Data Sources: The English-language literature was searched from 1983 through October 1991 using MEDLINE; bibliographies from selected articles were searched by hand.

Study Selection: Series reporting results for direct angioplasty without preceding thrombolytic therapy were reviewed. Twenty-three articles describing a total of 4368 patients were found.

Data Extraction: After duplicate patient series were eliminated, weighted average short- and long-term mortality rates were calculated for the remaining 2073 patients in 10 series and for selected clinical subsets.

Results of Data Synthesis: Average hospital mortality for patients with acute myocardial infarction having direct angioplasty was 8.3% (95% Cl, 7.1% to 9.5%). Patients in cardiogenic shock had the highest mortality (44.2%; Cl, 35.9% to 52.5%); patients with one-vessel disease had the lowest (1%; Cl, 0% to 2.3%). For patients in cardiogenic shock, data on direct angioplasty appeared superior to data for similar patients receiving thrombolytic therapy. Although few data exist, a survival advantage was also suggested for patients with a history of previous bypass surgery (hospital mortality, 11.1% [Cl, 4.4% to 17.8%]).

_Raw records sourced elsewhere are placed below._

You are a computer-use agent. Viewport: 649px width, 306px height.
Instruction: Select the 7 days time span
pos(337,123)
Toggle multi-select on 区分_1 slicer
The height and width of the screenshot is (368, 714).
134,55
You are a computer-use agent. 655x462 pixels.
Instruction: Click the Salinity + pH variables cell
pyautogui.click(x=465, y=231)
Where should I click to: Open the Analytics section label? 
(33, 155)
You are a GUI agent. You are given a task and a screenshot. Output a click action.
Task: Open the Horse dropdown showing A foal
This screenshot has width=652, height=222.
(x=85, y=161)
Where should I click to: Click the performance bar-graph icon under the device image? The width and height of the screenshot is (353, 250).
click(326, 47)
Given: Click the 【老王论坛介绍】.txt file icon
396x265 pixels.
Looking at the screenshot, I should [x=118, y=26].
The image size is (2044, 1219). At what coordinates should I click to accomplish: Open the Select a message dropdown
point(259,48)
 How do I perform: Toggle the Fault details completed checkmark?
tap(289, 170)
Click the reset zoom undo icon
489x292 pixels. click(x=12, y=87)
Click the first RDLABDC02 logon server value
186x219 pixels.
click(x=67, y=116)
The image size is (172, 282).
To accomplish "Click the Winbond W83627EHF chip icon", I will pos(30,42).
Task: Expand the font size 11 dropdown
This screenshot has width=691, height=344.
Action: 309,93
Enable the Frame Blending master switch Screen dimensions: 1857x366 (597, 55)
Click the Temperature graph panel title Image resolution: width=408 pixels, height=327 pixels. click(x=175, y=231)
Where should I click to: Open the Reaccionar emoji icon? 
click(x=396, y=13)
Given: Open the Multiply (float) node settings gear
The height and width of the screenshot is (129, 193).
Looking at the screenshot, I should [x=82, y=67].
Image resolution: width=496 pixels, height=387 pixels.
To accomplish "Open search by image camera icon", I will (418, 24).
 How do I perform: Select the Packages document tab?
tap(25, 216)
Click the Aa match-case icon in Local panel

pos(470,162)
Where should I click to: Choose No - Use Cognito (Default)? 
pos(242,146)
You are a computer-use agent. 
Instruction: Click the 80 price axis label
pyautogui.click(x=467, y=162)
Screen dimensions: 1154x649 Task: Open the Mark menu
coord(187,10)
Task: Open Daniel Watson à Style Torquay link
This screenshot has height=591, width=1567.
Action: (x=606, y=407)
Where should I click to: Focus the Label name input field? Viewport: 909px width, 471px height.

Conclusions: Direct angioplasty has an overall mortality similar to that of thrombolytic therapy. Patients who may benefit more from mechanical revascularization than from thrombolytic therapy include those at increased risk for thrombolytic therapy (uncontrolled hypertension, recent major surgery, cerebrovascular accident, prolonged cardiopulmonary resuscitation, or bleeding diathesis), and those with cardiogenic shock. The efficacy in several other patient subsets (age > 65 years, previous coronary artery bypass grafting, prolonged delay before reperfusion) warrants further study.